In the Bible, Christianity is given us as a whole; but men are apt to take confined and partial views of it. Faith is connected in Scripture, both with the pardon of sin and with the deliverance from the power of sin; or in other words, with justification and sanctification, according to common language. In its connection with justification, it is opposed to merit, and desert, and work of every description ; " It was by faith that "it might be by grace, or gratuitous, or for "nothing," Rom. iv. 16. Some exclusively take this view, which in itself is correct, but which does not embrace the whole truth. Faith, as connected with sanctification, "purifieth the heart," "worketh "by love," and "overcometh the world," and produces every thing which is excellent and holy, as may be seen in that bright roll which is given in Heb. xi.
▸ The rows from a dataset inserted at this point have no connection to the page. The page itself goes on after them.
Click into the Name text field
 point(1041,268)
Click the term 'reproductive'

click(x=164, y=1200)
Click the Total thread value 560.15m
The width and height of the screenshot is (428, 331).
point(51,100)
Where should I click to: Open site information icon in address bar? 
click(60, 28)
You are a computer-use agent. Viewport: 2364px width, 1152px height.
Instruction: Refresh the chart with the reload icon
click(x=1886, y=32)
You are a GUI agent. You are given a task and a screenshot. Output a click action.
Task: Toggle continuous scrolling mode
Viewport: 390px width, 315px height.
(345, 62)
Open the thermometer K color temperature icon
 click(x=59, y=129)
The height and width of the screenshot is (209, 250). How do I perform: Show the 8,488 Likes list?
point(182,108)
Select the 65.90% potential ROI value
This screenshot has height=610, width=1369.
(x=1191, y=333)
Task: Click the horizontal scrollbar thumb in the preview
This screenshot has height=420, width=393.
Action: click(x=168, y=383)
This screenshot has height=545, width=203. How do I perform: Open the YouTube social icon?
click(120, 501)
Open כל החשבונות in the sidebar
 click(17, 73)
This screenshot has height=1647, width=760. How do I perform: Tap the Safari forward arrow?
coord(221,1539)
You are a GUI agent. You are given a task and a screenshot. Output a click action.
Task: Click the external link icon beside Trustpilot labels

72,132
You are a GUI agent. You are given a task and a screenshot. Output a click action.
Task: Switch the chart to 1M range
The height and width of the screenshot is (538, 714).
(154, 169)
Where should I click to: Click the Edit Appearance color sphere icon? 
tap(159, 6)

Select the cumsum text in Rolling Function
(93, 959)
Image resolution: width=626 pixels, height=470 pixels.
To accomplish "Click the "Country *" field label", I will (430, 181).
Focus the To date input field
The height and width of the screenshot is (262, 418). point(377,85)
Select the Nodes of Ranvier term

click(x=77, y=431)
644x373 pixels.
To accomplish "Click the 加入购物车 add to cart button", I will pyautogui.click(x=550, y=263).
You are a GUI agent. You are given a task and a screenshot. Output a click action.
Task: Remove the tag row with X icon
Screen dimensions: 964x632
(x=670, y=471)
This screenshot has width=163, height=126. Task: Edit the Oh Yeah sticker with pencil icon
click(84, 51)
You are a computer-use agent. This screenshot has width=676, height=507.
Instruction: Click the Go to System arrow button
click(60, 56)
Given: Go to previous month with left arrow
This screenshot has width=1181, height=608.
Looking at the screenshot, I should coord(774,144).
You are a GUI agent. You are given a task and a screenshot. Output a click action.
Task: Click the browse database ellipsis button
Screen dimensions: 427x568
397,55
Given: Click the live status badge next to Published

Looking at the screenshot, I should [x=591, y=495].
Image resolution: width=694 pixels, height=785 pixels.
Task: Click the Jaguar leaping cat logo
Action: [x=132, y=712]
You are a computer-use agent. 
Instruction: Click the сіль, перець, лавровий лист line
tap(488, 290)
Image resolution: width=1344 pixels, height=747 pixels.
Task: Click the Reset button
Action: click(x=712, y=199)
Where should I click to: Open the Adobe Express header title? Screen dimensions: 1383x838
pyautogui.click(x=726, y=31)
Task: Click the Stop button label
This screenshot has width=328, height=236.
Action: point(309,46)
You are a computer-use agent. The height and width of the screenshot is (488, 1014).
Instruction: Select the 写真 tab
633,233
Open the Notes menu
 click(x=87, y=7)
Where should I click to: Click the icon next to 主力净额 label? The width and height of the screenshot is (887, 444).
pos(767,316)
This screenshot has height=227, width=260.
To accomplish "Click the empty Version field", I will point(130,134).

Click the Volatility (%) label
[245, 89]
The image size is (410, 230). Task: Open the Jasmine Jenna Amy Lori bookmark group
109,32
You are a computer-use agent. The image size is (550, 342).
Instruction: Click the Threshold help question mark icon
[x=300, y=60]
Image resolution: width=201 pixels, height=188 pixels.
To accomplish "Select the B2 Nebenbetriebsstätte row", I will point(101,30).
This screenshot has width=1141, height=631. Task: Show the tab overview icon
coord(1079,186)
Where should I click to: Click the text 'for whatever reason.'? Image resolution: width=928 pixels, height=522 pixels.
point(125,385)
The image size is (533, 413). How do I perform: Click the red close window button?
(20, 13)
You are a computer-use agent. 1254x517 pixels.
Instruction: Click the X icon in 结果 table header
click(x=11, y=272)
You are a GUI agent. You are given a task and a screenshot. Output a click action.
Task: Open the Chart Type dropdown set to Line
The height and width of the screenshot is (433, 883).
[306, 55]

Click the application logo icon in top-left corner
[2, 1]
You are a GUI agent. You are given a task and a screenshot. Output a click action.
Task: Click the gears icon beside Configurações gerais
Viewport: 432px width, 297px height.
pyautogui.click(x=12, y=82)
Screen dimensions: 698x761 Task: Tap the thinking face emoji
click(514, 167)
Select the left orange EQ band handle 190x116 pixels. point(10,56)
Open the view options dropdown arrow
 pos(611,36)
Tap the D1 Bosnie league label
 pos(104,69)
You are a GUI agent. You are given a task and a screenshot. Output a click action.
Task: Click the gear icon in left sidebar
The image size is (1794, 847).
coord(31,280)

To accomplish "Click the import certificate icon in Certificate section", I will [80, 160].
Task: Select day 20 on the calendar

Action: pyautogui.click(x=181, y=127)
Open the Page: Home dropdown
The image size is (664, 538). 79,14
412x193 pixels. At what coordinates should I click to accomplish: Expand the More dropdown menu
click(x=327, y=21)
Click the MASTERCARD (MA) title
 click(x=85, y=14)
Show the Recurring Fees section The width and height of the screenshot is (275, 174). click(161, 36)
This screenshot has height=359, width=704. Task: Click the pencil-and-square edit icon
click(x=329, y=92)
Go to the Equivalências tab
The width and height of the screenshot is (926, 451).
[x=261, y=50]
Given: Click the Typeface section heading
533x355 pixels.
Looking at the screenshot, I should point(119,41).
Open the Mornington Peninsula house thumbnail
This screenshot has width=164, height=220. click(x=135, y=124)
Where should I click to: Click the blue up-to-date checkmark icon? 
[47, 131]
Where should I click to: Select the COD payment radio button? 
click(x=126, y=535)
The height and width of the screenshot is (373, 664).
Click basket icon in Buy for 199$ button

Some again are so engrossed with this view of the subject, that they lose sight of the former. This is a fruitful source of error. In order to understand thoroughly the separate parts of a whole, we must understand their connection with the other parts, and their specific purpose in relation to the whole. The

first of the two classes that have been described, call the other legalists, or persons who depend on their own performances for acceptance with God. And they are perhaps right in this accusation ;—but they are not aware that they are very possibly guilty of the same offence. They are almost unconsciously very apt to think, that they have paid faith as the price of God's favour. The man who considers faith merely as the channel by which the Divine testimony concerning pardon through the blood of the Lamb is conveyed to his understanding, and operates on his heart, cannot look on faith as a work, because he views it merely as the inlet by which spiritual light enters his soul. Whilst he who considers the declaration, "he that believeth shall "be saved," as expressing the arbitrary condition on which pardon will be bestowed, without referring to its natural effects on the character, requires to be very much on his guard indeed against a dependance on his faith as a meritorious act. He will not to be sure speak of it in this way, but he runs great risk of feeling about it in this way. And it is not unworthy of observation, that those, whose statements in this respect have been the highest, have often, in their controversies, assumed towards their opponents a tone of bitterness and contempt, most unbecoming the Christian character. This looks like self-righteousness, and seems to mark that they are trusting rather in their own faith, which elevates them, than in the cross of Christ, which would humble them.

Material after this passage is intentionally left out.